The SIRTainty™ Class III HDAC Assay utilizes a novel patent pending technology for the sensitive detection of all known sirtuin family members. This easy to perform assay employs nicotinamidase to measure nicotinamide generated upon cleavage of NAD+ during sirtuin mediated deacetylation of a substrate providing a direct assessment of the activity of class III HDAC enzymes.
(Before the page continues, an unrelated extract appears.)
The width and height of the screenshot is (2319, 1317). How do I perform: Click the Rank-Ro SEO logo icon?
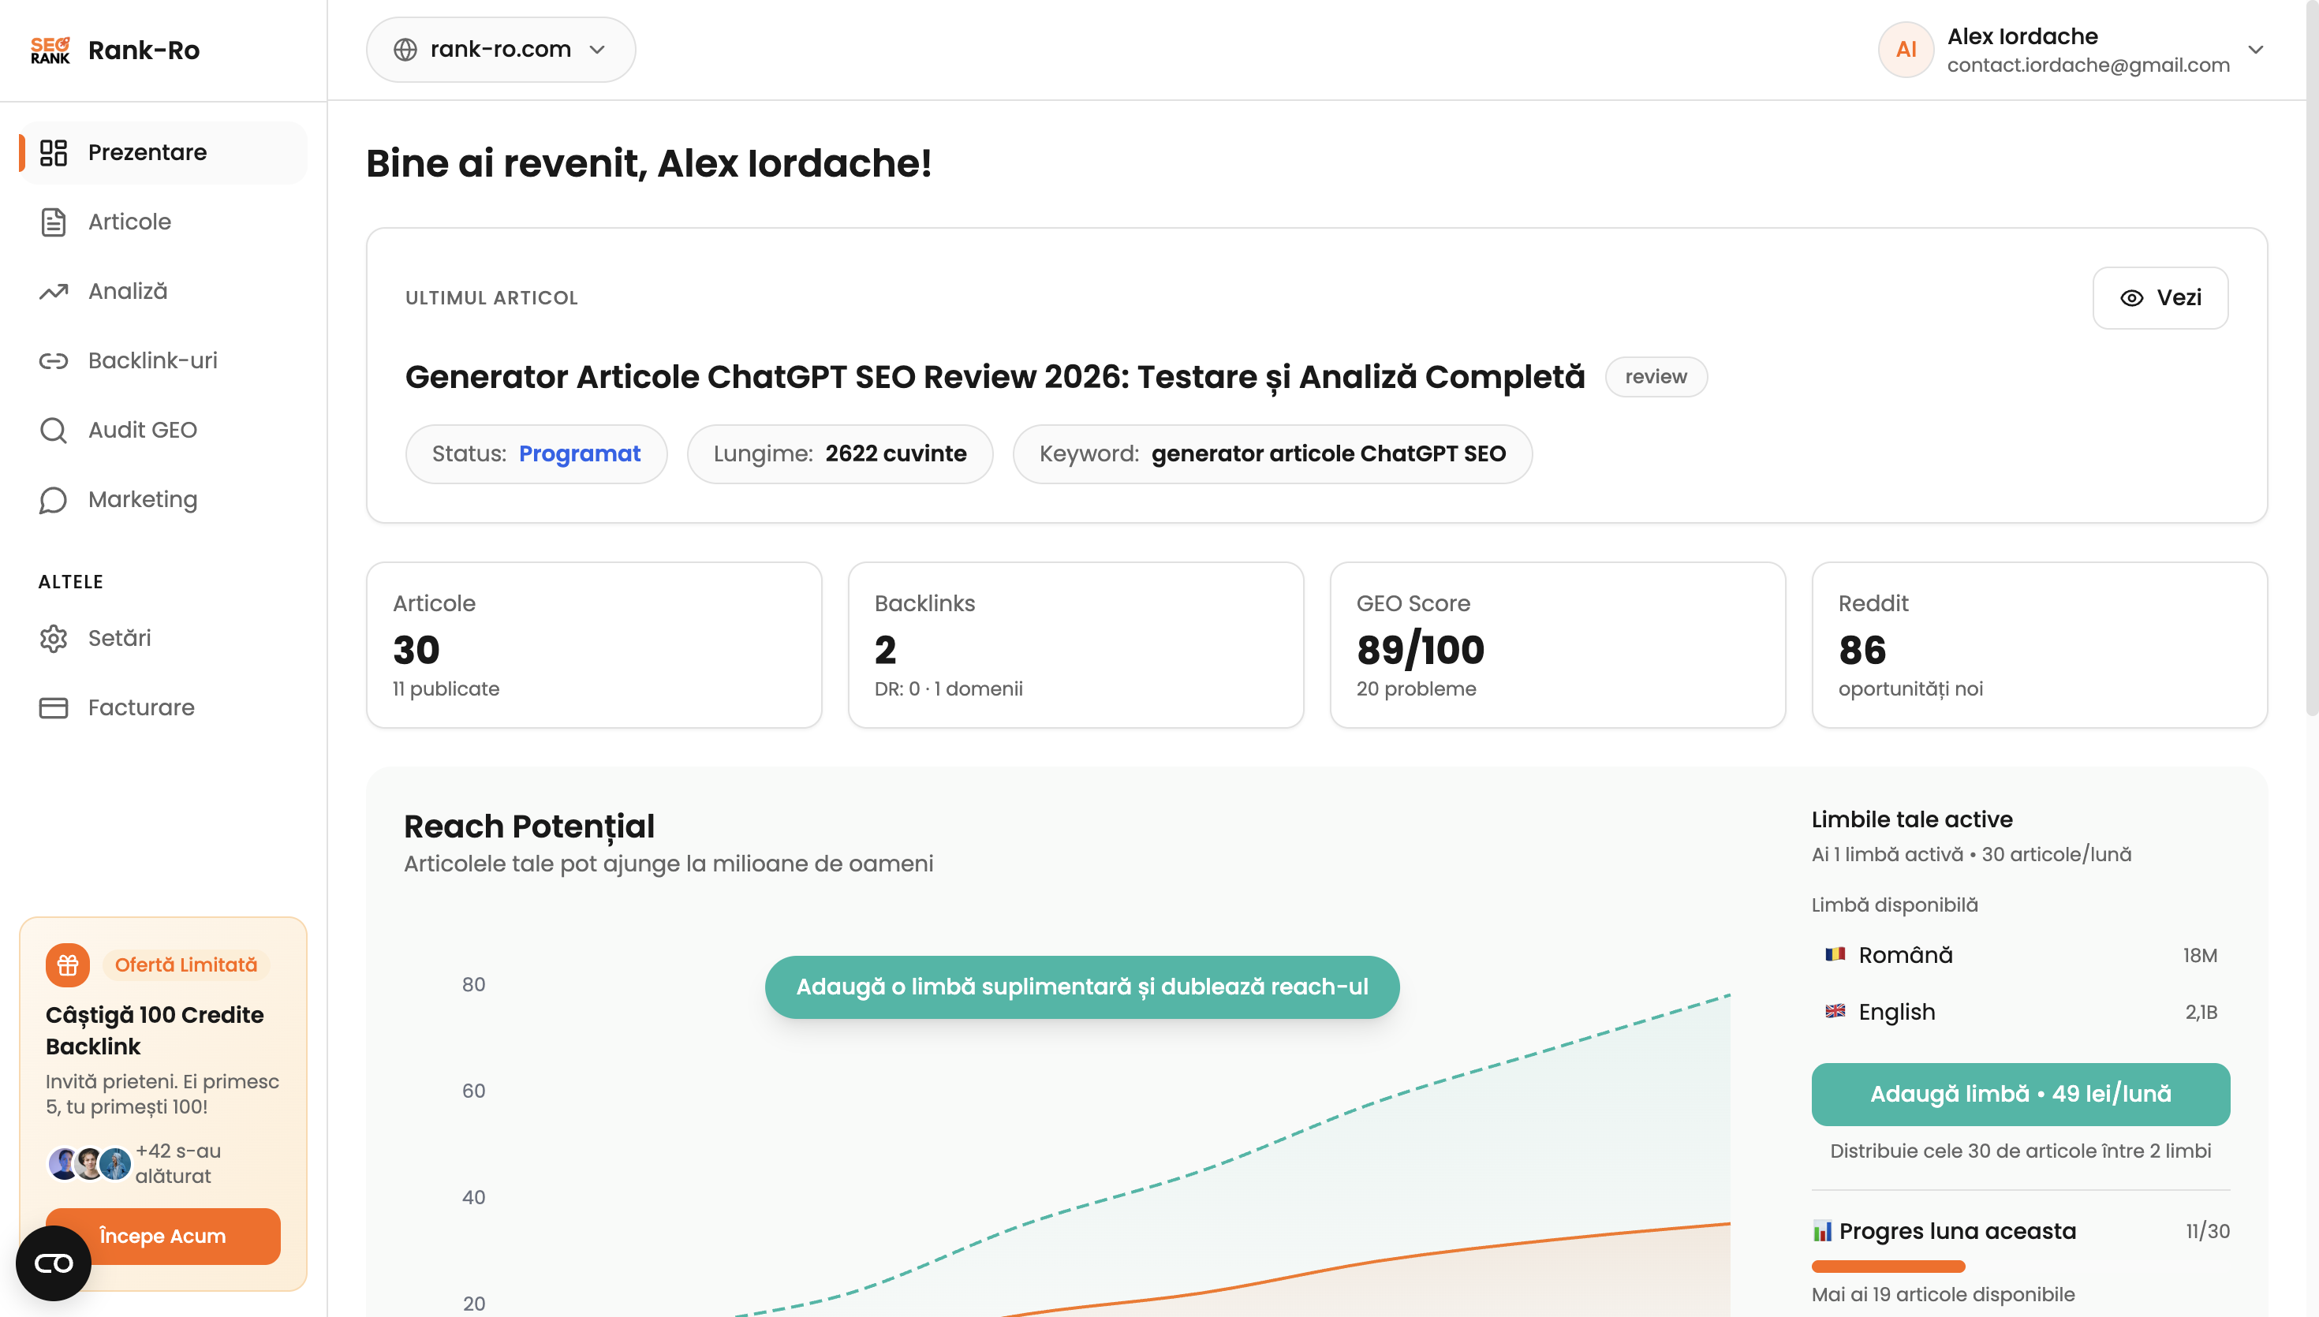tap(50, 51)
Unlike conventional assays that are dependent upon a single pre-labeled fluorescently tagged substrate, the SIRTainty Class III HDAC Assay employs untagged acetylated peptide substrate for the detection sirtuin activity. This approach not only enables unparalleled flexibility in the choice of sirtuin isoform and peptide substrate, but also eliminates the potential for artifacts due to the use of artificial substrates containing bulky fluorophores.
Features and Benefits:
- Sensitive Detection – assay design enables detection of all known sirtuin family members. Extensively validiated for sirtuins 1-3.
- Unparalleled Flexibility – use of unlabeled substrates enables assay customization and the analysis of a variety of peptide substrates.
- High Throughput – 96-well plate format ideal for inhibitor/activator assays and the study of enzyme mechanisms. Assay design can be adapted to 384-well plates.
- Easy-to-use – simple protocol, homogeneous, no wash format.
- Reliable Chemistry – unlabeled peptide substrate avoids detection artifacts due compounds such as resveratrol.
- Rapid Results –easy two step assay with minimal hands on time allows you to go from sample to results in about 90 minutes.